About World Reviews
In One Paragraph
World Reviews is an independent review site covering men's health supplements. Our method is unglamorous: we open the published human trials on PubMed, check what dose they used, and compare that to what is actually on the product's label. We earn affiliate commissions on some links, we disclose it on every page, and it does not buy a score.
Why This Site Exists
Search for any supplement review and you will find fifty pages that are the sales page rewritten, with a 4.9 rating and a countdown timer. They all say the ingredients are "clinically proven." Almost none of them name the study. The ones that do frequently cite a PMID that does not say what they claim it says — and a disturbing number cite studies that do not exist at all, invented somewhere upstream and copied along by everyone downstream who never checked.
We started World Reviews because the actual work here is not hard. The trials are public. PubMed is free. Reading a study takes twenty minutes. The only reason it does not happen is that the answer is often inconvenient for the sale.
How We Review
Every review follows the same process:
- We get the real label. Every ingredient, every dose. If a product hides its amounts inside a "proprietary blend," that is itself a finding, and we say so.

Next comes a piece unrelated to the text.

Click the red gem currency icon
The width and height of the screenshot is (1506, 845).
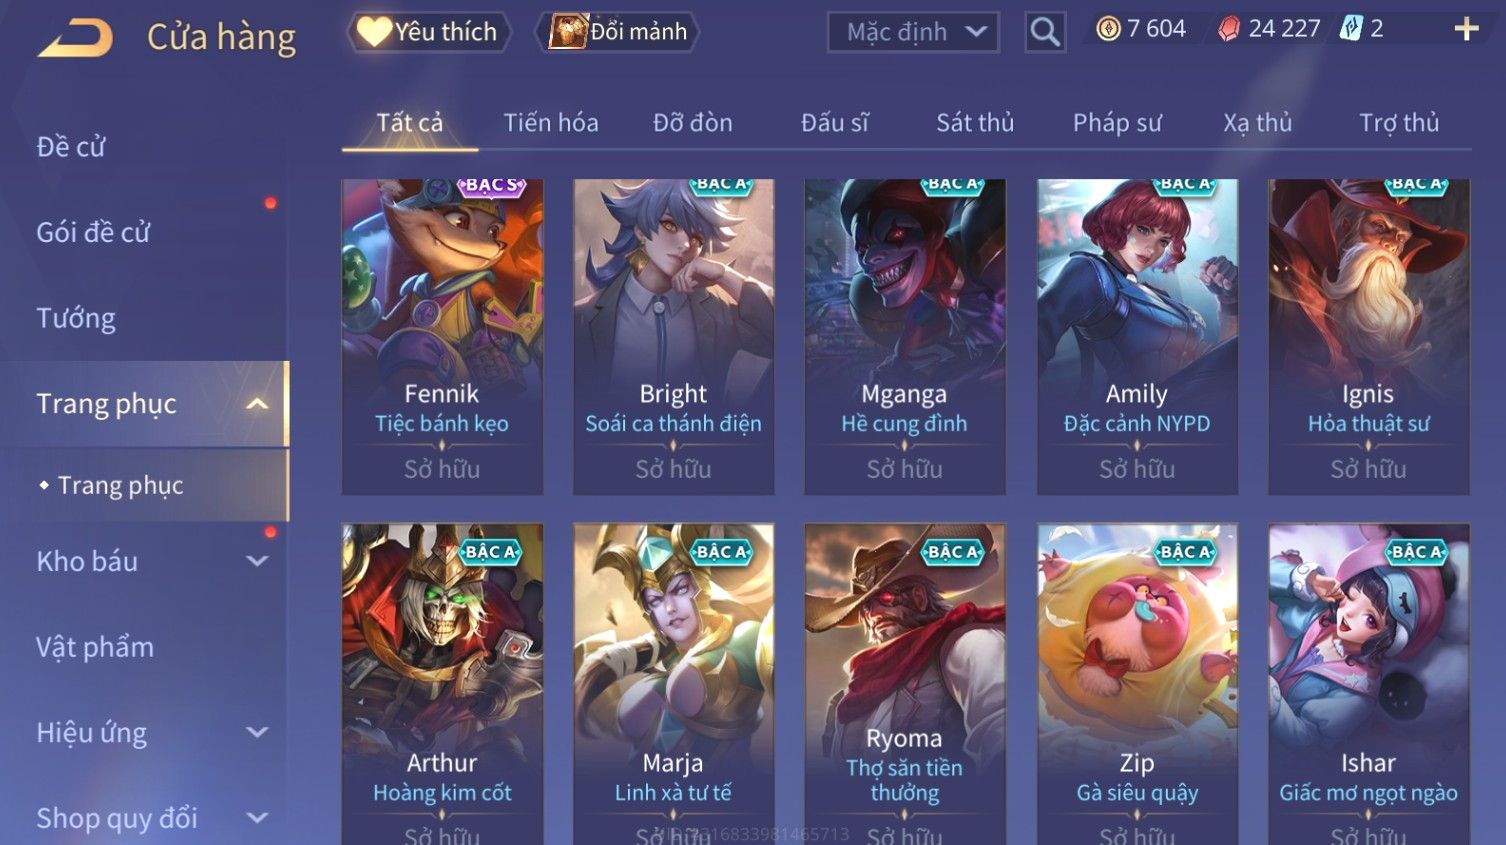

- We search PubMed for each ingredient. Human randomised controlled trials where they exist. In-vitro and animal studies are noted as what they are — not evidence that something works in a man.
- We open every study we cite. We read the conclusion, the population and the dose. Titles mislead. We never cite a PMID we have not personally opened, and we verify that each one resolves.
- We compare dose to evidence. This is the step that matters most and the one nobody does. An ingredient at 1/30th of its studied dose is on the label for you to read, not for your body to use.
- We publish the flaws. Every review has a section on what we do not like. A review without one is an advertisement wearing a costume.
What We Won't Do
- Invent or copy unverified citations. If we cannot open it on PubMed, it does not go on the page — no matter how well it would support the argument.
- Say "clinically proven." Almost nothing in this category is. We say what a specific trial found, in whom, at what dose, and we let you weigh it.
- Claim a supplement treats a disease. It doesn't, and saying so would be both false and illegal.
- Use countdown timers or pressure tactics. You will not find a ticking clock or a manufactured deadline on this site. Take as long as you want to decide.
- Let a commission set a score. Our reviews regularly tell readers the cheapest option is a trap or that a product's ingredients are underdosed. That costs us money. It is the entire point.
How We Make Money
We earn a commission when a reader buys through some of our links, at no extra cost to the reader. That is stated at the bottom of every page and explained fully on our affiliate disclosure page.
We would rather tell you than have you discover it. An affiliate site that pretends to be neutral is lying about the most basic fact of its own existence. We are not neutral — we have a financial interest, and that is exactly why we publish our method, name our sources, and print the criticisms. You should not take our word for anything. You should be able to check it, and every citation on this site is a link you can click.
Our Limits
Be clear on what we are not. We are not doctors, and this site is not medical advice. We read published research and report it as accurately as we can; that is a different thing from knowing your situation. We cannot tell you whether a supplement is right for you, whether it interacts with your medication, or what your symptoms mean.
If your energy, drive or erections have changed — particularly if it happened suddenly — see a doctor before you buy anything. As we cover in our guide, erectile difficulty can be an early warning sign of cardiovascular disease. That is a checkup, not a purchase. We would rather lose a sale than have a reader treat a warning with a gummy.